SUPPLIED ENTRIES Block Start

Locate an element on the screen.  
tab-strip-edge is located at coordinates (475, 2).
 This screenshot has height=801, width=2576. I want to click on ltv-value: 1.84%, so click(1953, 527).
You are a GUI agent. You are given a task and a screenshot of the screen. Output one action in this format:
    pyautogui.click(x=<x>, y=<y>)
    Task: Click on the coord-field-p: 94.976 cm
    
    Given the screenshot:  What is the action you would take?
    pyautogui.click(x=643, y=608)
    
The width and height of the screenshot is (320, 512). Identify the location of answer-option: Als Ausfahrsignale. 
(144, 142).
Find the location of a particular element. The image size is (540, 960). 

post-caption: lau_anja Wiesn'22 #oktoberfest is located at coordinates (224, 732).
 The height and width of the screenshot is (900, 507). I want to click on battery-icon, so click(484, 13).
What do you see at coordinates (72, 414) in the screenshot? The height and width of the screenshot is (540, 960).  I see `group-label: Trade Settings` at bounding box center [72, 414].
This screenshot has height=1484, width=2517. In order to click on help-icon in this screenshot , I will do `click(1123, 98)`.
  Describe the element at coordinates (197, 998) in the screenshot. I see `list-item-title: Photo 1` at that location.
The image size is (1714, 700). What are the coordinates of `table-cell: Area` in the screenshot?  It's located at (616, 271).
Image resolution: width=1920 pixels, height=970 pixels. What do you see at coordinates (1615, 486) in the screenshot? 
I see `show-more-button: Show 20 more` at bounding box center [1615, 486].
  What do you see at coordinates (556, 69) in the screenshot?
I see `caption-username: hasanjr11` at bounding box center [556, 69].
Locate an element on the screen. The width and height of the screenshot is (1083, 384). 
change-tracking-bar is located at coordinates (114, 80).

SUPPLIED ENTRIES Block End

ABOUT THIS EXERCISE:
Pick out each line of the records that contains the string "bounding", matching case exactly, and copy those lines.

TASK RESPONSE:
What do you see at coordinates (72, 414) in the screenshot? The height and width of the screenshot is (540, 960).  I see `group-label: Trade Settings` at bounding box center [72, 414].
I see `show-more-button: Show 20 more` at bounding box center [1615, 486].
I see `caption-username: hasanjr11` at bounding box center [556, 69].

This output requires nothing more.